Trump's post on Truth Social sparked a media frenzy, calls for protests by supporters, and saw New York police erect barricades outside Bragg's office, Trump Tower and the courthouse.
But the timing of any indictment is unclear.
The grand jury, which will be tasked with voting on whether to charge Trump, was not expected to sit Thursday, meaning any decision would come next week at the earliest.
The 76-year-old Trump would become the first former or sitting president to ever be charged with a crime if the panel, formed by Bragg, indicts.
The unprecedented move would send shock waves through the 2024 election campaign, in which Trump is running to regain office.
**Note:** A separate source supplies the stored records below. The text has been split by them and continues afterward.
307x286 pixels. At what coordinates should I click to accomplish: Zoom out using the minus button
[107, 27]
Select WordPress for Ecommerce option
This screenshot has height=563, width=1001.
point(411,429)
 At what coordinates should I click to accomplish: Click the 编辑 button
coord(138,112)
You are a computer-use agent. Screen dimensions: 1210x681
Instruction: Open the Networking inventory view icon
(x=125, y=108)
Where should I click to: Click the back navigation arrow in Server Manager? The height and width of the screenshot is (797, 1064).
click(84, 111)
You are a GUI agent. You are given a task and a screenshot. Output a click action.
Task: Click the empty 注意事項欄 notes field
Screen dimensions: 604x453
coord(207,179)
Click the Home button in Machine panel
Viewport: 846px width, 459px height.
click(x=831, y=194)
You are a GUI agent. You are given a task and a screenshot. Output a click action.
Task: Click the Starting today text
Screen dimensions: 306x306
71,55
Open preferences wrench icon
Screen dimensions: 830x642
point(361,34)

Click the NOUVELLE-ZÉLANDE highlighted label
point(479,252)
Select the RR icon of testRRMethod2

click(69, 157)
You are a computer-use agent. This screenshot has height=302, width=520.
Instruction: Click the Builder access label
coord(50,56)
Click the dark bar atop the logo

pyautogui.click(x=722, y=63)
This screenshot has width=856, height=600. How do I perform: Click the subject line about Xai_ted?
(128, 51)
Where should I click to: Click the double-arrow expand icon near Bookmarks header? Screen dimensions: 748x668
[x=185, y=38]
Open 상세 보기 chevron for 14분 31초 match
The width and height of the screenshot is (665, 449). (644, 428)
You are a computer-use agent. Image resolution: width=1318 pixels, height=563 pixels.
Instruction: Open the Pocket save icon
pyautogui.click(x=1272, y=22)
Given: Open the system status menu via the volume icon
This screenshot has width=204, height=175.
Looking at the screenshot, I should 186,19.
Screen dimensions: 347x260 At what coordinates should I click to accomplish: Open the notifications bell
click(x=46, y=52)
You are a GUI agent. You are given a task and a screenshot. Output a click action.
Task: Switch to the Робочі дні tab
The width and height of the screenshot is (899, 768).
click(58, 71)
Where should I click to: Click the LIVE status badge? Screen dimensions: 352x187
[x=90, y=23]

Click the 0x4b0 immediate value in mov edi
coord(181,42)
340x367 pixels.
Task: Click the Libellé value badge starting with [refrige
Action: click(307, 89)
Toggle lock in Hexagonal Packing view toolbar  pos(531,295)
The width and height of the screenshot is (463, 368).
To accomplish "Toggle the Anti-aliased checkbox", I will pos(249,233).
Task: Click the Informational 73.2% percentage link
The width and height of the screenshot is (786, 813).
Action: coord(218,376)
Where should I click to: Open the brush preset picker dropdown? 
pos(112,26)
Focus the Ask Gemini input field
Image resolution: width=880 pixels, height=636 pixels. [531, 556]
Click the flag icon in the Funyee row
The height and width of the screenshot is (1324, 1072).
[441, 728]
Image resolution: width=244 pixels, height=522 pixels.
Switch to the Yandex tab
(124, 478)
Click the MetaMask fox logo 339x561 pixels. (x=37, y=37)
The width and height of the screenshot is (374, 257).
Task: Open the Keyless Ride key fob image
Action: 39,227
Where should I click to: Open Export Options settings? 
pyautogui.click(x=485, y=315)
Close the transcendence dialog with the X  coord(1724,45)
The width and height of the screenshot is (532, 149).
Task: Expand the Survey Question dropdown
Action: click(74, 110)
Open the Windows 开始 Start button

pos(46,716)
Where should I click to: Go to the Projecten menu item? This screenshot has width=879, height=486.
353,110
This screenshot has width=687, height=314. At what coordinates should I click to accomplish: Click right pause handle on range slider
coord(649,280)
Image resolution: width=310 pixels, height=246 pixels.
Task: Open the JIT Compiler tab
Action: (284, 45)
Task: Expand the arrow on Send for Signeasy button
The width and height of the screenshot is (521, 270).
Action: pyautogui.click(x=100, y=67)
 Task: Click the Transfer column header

Bragg is investigating a $130,000 payment to pornographic actress Stormy Daniels in the weeks leading up to the 2016 presidential election.
The payment was allegedly made to stop her from going public about a liaison she says she had with Trump years earlier.
Trump's ex-lawyer-turned-adversary Michael Cohen, who has testified before the grand jury, says he made the payment on his then boss's behalf and was later reimbursed.
If not properly accounted for, the payment could result in a misdemeanor charge for falsifying business records, experts say.
That might be raised to a felony if the false accounting was intended to cover up a second crime, such as a campaign finance violation, which is punishable by up to four years behind bars.
Analysts say that argument is untested and would be difficult to prove in court. Any jail time is far from certain.
Trump denies the affair and has called the inquiry a "witch hunt."